— EXERCISE INSTRUCTIONS —
Copy out the lines of the listing from the line holding "has height=506, width=544." through the line holding "Looking at the image, I should click on (96, 260).", both included, leaving out the pictures.

— PROVIDED MATERIAL —
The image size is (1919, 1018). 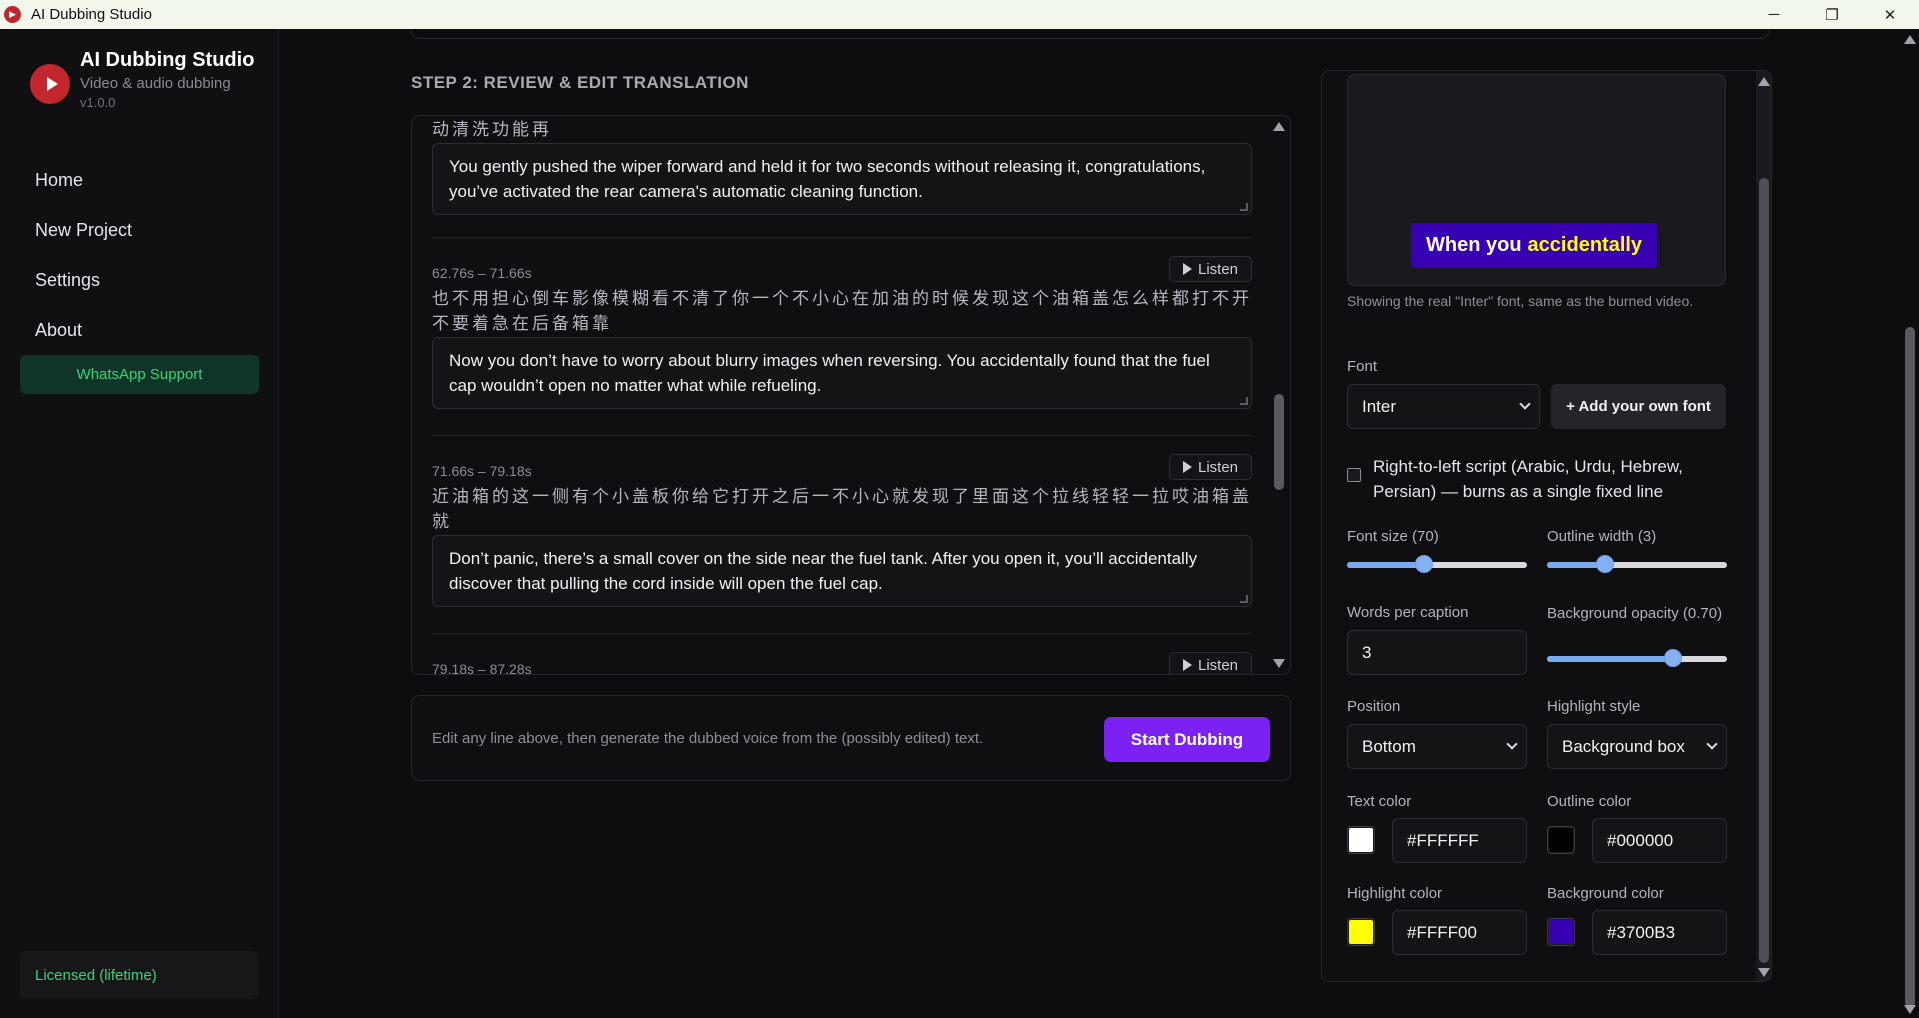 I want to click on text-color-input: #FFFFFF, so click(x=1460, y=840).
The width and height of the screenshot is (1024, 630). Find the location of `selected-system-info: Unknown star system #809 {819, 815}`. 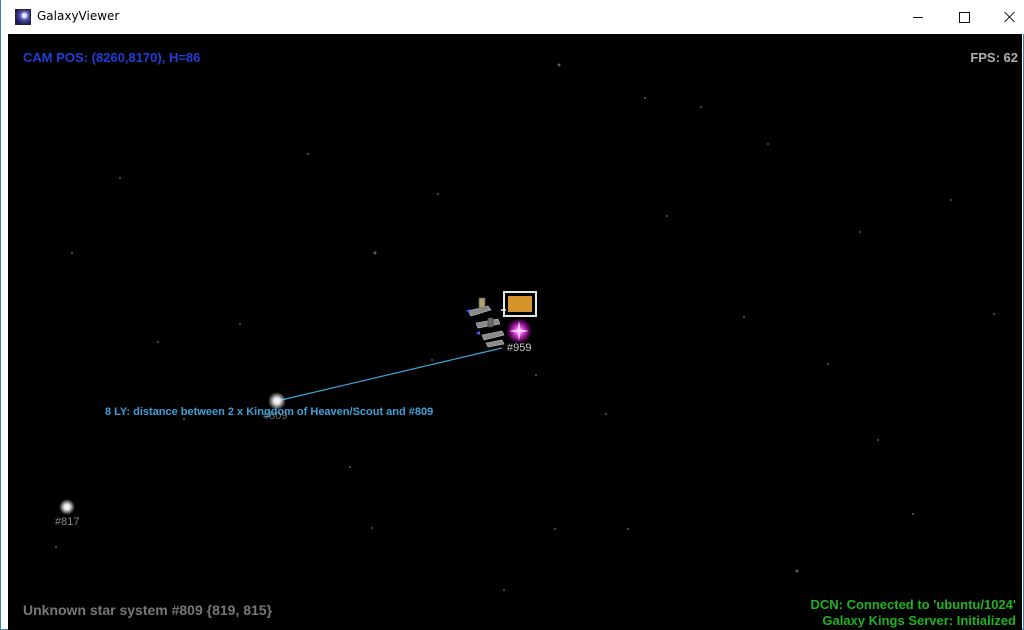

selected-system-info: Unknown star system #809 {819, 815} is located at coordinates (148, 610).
* * *
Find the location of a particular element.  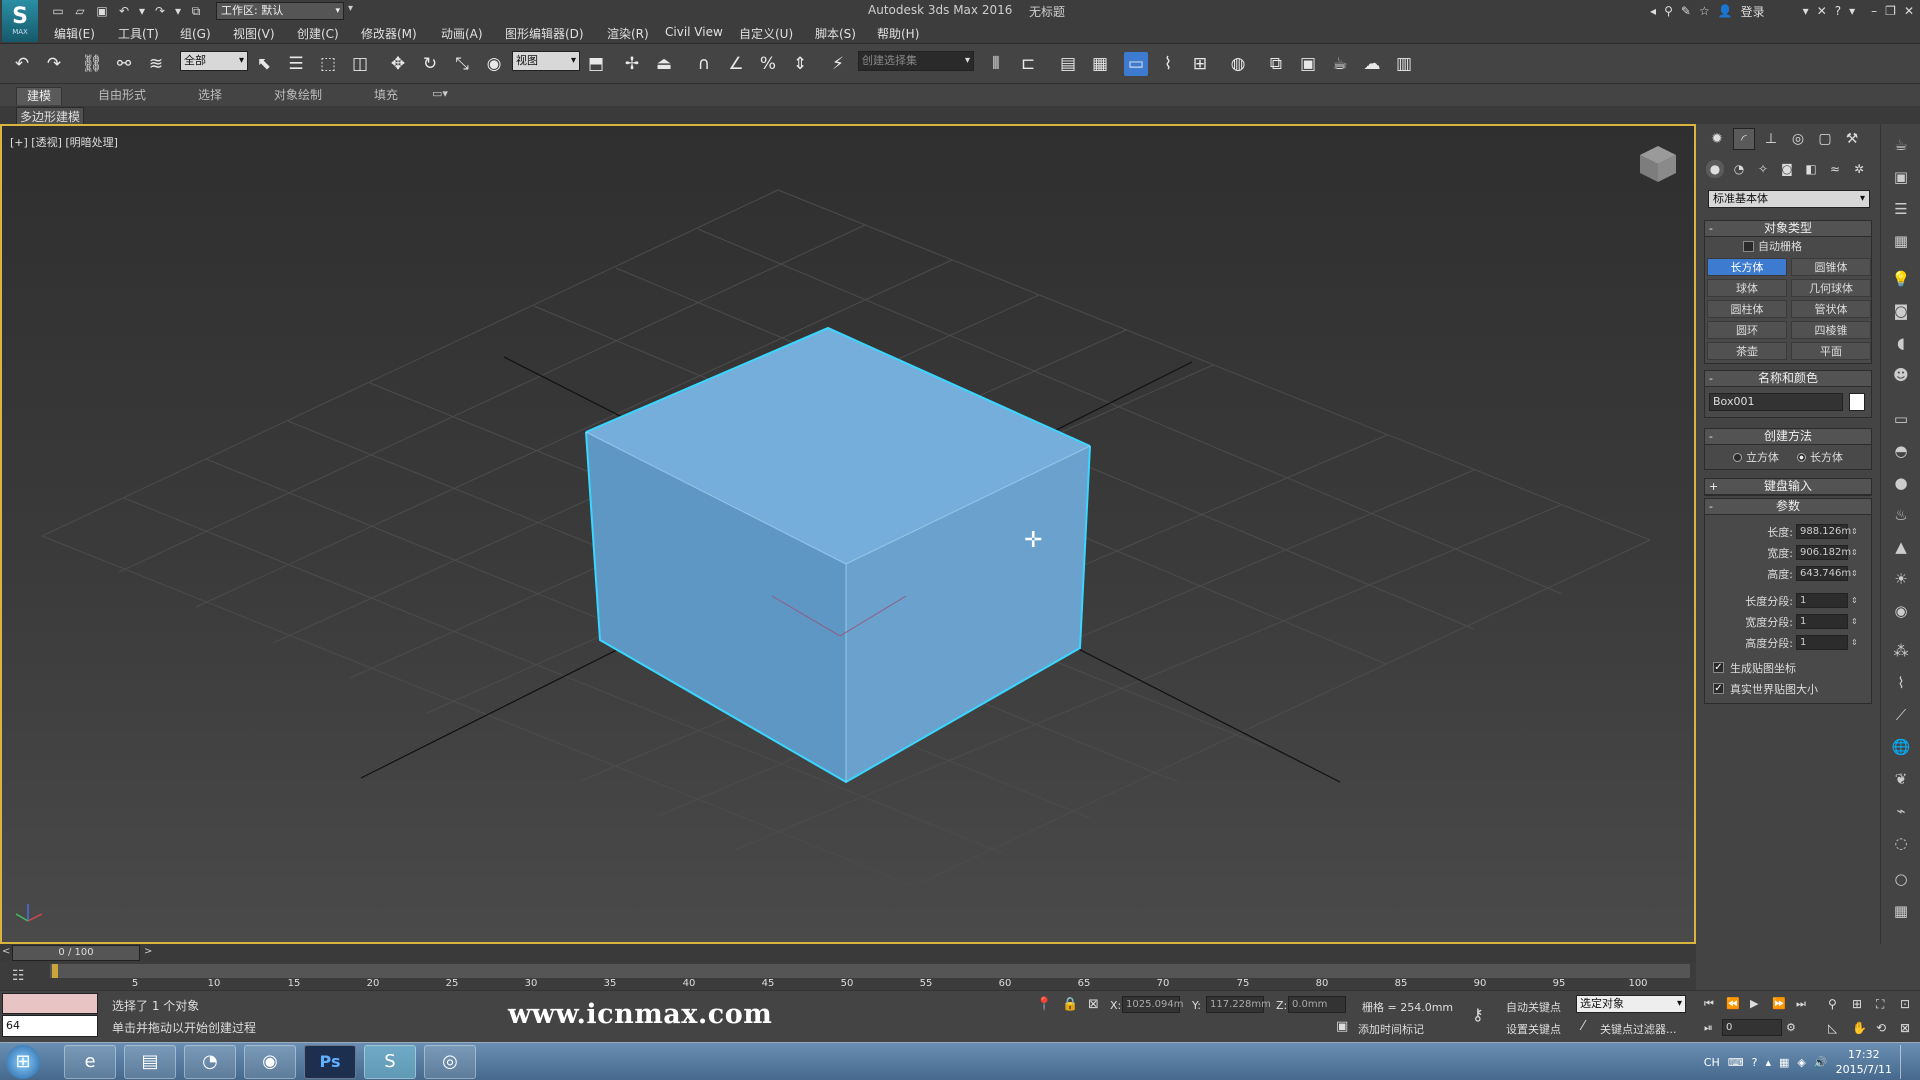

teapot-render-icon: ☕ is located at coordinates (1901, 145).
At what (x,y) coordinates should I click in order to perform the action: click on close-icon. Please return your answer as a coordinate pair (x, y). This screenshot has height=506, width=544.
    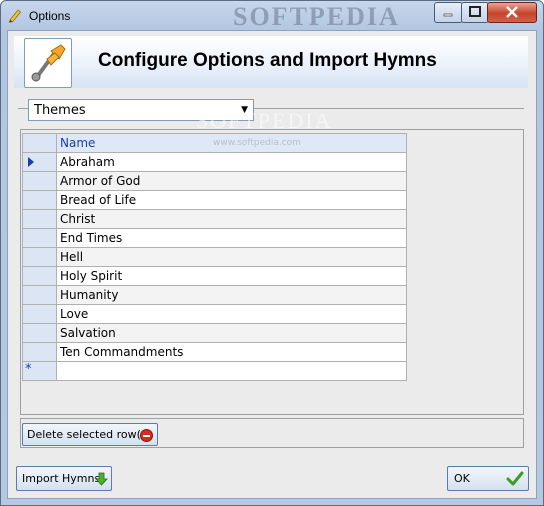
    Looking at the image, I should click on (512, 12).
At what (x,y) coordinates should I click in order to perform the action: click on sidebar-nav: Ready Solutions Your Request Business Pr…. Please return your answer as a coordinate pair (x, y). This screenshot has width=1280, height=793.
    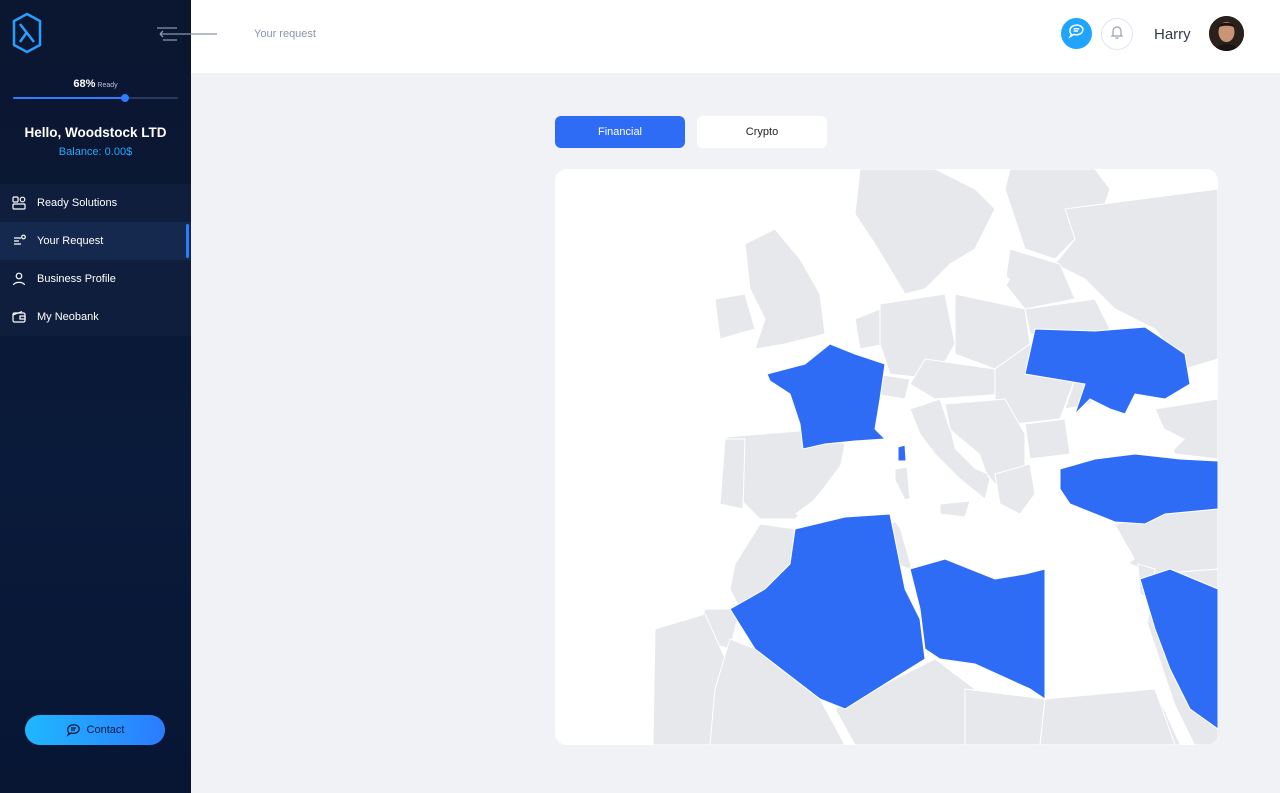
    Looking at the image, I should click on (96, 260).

— ANSWER AREA —
At what (x,y) coordinates should I click in order to perform the action: click on close-icon. Please return your answer as a coordinate pair (x, y). This screenshot has height=506, width=544.
    Looking at the image, I should click on (512, 12).
At what (x,y) coordinates should I click in order to perform the action: click on sidebar-nav: Ready Solutions Your Request Business Pr…. Please return your answer as a coordinate pair (x, y). This screenshot has width=1280, height=793.
    Looking at the image, I should click on (96, 260).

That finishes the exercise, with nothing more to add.